WuKong 全文搜索引擎。功能特性:
*
[高效索引和搜索](https://github.com/huichen/wukong/blob/master/docs/benchmarking.md)(1M条微博500M数据28秒索引完,1.65毫秒搜索响应时间,19K搜索QPS)
*
支持中文分词(使用[sego分词包](https://github.com/huichen/sego)并发分词,速度27MB/秒)
*
支持计算关键词在文本中的[紧邻距离](https://github.com/huichen/wukong/blob/master/docs/token_proximity.md)(token proximity)
*
支持计算[BM25相关度](https://github.com/huichen/wukong/blob/master/docs/bm25.md)
*
支持[自定义评分字段和评分规则](https://github.com/huichen/wukong/blob/master/docs/custom_scoring_criteria.md)
*
支持[在线添加、删除索引](https://github.com/huichen/wukong/blob/master/docs/realtime_indexing.md)
*
支持[持久存储](https://github.com/huichen/wukong/blob/master/docs/persistent_storage.md)
*
可实现[分布式索引和搜索](https://github.com/huichen/wukong/blob/master/docs/distributed_indexing_and_search.md)
*
采用对商业应用友好的[Apache License v2](https://github.com/huichen/wukong/blob/master/license.txt)发布
示例代码:
<pre class="brush:ruby;toolbar: true; auto-links: false;">package main
import (
"github.com/huichen/wukong/engine"
"github.com/huichen/wukong/types"
"log"
)
var (
// searcher是协程安全的
searcher = engine.Engine{}
)
func main() {
// 初始化
searcher.Init(types.EngineInitOptions{
SegmenterDictionaries: "github.com/huichen/wukong/data/dictionary.txt"})
defer searcher.Close()
// 将文档加入索引
searcher.IndexDocument(0, types.DocumentIndexData{Content: "此次百度收购将成中国互联网最大并购"})

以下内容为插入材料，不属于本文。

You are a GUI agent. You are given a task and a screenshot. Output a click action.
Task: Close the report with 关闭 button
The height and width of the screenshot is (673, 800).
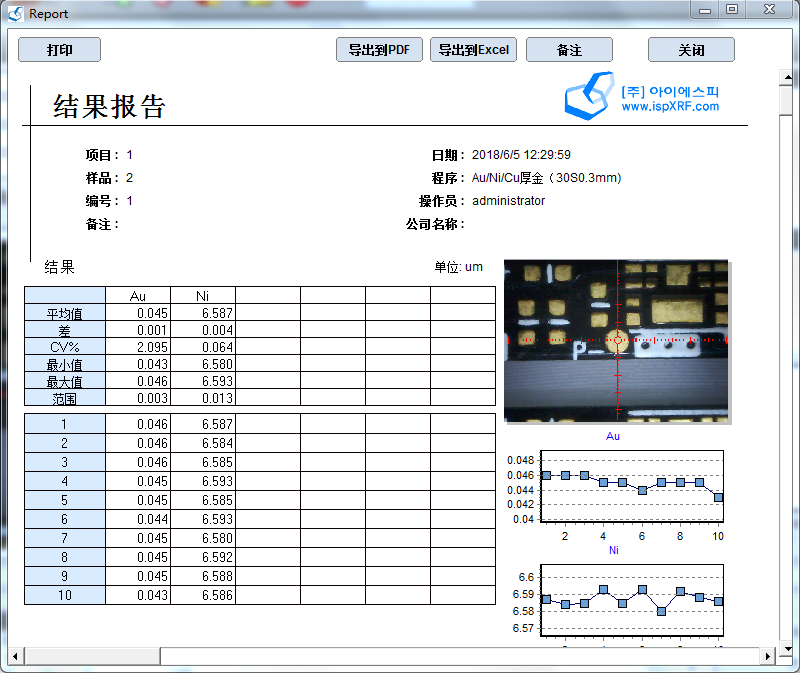point(691,49)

searcher.IndexDocument(1, types.DocumentIndexData{Content: "百度宣布拟全资收购91无线业务"})
searcher.IndexDocument(2, types.DocumentIndexData{Content: "百度是中国最大的搜索引擎"})
// 等待索引刷新完毕
searcher.FlushIndex()
// 搜索输出格式见types.SearchResponse结构体
log.Print(searcher.Search(types.SearchRequest{Text:"百度中国"}))
}</pre>